## Exercise
Return, exactly and in full, the lines of the records below starting at the one with "Task: Open ob_clean()" and ending at the one with "Given: Navigate to the Graph page", and no other lines.
******
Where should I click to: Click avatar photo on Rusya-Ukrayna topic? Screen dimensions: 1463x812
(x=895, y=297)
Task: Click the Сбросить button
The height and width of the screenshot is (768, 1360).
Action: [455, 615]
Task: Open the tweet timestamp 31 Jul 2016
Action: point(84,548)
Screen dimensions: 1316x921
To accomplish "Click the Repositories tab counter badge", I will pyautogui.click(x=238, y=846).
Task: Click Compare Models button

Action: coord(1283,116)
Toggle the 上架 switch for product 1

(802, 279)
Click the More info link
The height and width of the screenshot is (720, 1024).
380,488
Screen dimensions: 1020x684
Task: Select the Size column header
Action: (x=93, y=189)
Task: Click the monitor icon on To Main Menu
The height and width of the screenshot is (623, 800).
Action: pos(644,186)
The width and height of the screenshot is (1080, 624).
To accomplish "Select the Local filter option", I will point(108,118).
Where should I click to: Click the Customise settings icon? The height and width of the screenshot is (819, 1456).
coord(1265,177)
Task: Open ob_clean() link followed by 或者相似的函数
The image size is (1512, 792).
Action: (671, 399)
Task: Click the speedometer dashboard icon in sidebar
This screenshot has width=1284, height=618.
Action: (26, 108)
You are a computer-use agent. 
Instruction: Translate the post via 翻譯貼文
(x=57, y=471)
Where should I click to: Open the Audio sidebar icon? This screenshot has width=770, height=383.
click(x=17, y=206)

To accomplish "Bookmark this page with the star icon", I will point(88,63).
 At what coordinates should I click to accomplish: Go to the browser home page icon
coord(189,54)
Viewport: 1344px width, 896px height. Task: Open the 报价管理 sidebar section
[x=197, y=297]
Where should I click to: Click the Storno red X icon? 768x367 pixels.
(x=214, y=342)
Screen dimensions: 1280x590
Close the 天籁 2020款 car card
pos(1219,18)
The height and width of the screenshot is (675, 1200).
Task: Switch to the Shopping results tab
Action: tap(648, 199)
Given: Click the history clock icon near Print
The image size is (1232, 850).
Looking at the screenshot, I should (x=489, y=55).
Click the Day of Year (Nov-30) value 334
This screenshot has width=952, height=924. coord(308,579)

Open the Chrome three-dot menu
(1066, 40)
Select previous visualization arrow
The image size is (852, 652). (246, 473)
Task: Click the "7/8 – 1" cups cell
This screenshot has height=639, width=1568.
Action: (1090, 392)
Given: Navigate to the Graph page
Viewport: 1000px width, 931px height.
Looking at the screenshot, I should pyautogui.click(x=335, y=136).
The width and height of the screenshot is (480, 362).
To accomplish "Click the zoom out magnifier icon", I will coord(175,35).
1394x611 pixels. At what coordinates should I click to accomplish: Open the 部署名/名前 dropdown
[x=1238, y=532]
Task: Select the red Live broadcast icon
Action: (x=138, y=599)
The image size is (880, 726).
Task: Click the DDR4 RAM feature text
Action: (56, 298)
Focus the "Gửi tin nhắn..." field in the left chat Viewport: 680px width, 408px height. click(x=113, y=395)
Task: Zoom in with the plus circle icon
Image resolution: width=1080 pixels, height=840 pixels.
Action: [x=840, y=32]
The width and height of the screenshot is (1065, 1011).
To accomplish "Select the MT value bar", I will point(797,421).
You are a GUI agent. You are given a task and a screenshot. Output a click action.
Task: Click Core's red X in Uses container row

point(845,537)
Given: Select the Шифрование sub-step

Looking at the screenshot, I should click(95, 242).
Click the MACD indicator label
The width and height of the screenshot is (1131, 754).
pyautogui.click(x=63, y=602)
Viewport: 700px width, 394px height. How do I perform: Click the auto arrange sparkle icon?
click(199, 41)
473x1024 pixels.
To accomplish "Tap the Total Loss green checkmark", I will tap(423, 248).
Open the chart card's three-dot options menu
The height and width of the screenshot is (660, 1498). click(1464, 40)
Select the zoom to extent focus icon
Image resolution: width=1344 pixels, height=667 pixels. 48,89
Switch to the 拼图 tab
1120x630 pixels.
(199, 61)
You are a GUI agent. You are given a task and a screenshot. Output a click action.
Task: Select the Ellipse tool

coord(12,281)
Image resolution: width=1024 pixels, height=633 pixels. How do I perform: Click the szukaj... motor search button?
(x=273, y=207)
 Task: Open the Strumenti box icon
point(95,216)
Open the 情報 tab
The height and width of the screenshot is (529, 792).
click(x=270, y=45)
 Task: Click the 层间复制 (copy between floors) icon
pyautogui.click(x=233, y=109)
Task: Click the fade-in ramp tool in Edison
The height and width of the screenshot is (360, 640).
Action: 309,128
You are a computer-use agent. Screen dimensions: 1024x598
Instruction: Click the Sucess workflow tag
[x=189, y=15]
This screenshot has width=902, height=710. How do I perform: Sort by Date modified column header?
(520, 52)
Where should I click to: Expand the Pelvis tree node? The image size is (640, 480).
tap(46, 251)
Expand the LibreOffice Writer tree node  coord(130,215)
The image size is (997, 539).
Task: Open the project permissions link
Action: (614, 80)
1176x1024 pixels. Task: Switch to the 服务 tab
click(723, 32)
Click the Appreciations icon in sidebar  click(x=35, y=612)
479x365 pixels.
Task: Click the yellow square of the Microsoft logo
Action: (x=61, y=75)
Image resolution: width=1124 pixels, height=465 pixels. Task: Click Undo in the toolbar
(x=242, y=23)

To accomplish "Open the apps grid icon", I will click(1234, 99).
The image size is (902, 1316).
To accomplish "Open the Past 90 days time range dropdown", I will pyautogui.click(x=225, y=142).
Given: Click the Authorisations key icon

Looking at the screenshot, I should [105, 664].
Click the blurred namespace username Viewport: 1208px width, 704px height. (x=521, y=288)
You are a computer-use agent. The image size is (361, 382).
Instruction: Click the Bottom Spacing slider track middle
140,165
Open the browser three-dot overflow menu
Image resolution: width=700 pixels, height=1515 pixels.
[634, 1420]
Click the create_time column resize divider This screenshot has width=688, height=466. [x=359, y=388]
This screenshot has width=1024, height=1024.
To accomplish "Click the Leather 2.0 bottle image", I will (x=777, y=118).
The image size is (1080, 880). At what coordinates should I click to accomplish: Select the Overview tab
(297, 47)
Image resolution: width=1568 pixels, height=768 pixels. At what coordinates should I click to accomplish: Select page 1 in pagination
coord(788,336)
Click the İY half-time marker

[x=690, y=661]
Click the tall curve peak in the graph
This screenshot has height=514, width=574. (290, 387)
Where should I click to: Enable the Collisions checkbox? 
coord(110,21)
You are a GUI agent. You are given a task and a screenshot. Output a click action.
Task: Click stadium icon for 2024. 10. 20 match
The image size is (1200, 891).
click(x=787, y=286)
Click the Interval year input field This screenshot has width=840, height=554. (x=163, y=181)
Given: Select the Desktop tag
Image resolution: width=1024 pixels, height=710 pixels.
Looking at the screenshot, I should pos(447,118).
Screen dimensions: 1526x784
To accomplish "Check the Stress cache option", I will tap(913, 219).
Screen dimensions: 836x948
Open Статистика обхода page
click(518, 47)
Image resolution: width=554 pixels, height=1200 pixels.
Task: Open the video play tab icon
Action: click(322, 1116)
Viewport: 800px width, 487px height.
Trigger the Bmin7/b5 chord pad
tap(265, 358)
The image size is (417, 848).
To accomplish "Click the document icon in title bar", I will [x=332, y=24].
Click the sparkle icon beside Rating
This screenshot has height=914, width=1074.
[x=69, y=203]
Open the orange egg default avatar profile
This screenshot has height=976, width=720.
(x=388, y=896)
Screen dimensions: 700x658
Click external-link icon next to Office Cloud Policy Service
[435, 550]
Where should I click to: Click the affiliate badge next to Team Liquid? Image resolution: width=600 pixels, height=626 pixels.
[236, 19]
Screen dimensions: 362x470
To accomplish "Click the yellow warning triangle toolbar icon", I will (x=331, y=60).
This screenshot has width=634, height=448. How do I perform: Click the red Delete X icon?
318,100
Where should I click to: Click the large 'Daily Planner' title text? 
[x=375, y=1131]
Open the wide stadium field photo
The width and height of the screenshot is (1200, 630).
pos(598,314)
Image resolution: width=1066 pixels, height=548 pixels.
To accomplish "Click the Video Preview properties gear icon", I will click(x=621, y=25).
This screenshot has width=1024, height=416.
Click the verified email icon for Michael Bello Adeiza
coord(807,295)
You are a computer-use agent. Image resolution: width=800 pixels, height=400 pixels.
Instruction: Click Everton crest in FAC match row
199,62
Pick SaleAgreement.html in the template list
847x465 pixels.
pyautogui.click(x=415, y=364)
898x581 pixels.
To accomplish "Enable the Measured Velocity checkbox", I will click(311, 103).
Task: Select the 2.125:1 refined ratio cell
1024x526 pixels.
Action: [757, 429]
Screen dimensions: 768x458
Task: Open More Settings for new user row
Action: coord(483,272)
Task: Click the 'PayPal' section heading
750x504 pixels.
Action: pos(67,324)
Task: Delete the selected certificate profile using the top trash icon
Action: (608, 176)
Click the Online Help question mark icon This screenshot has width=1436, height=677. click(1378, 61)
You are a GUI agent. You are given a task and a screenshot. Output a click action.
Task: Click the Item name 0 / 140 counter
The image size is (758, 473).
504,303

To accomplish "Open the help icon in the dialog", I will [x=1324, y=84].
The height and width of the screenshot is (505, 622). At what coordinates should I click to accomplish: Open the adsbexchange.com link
******
## Result
Task: Open ob_clean() link followed by 或者相似的函数
The image size is (1512, 792).
Action: (671, 399)
Task: Click the speedometer dashboard icon in sidebar
This screenshot has width=1284, height=618.
Action: (26, 108)
You are a computer-use agent. 
Instruction: Translate the post via 翻譯貼文
(x=57, y=471)
Where should I click to: Open the Audio sidebar icon? This screenshot has width=770, height=383.
click(x=17, y=206)

To accomplish "Bookmark this page with the star icon", I will point(88,63).
 At what coordinates should I click to accomplish: Go to the browser home page icon
coord(189,54)
Viewport: 1344px width, 896px height. Task: Open the 报价管理 sidebar section
[x=197, y=297]
Where should I click to: Click the Storno red X icon? 768x367 pixels.
(x=214, y=342)
Screen dimensions: 1280x590
Close the 天籁 2020款 car card
pos(1219,18)
The height and width of the screenshot is (675, 1200).
Task: Switch to the Shopping results tab
Action: tap(648, 199)
Given: Click the history clock icon near Print
The image size is (1232, 850).
Looking at the screenshot, I should (x=489, y=55).
Click the Day of Year (Nov-30) value 334
This screenshot has width=952, height=924. coord(308,579)

Open the Chrome three-dot menu
(1066, 40)
Select previous visualization arrow
The image size is (852, 652). (246, 473)
Task: Click the "7/8 – 1" cups cell
This screenshot has height=639, width=1568.
Action: (1090, 392)
Given: Navigate to the Graph page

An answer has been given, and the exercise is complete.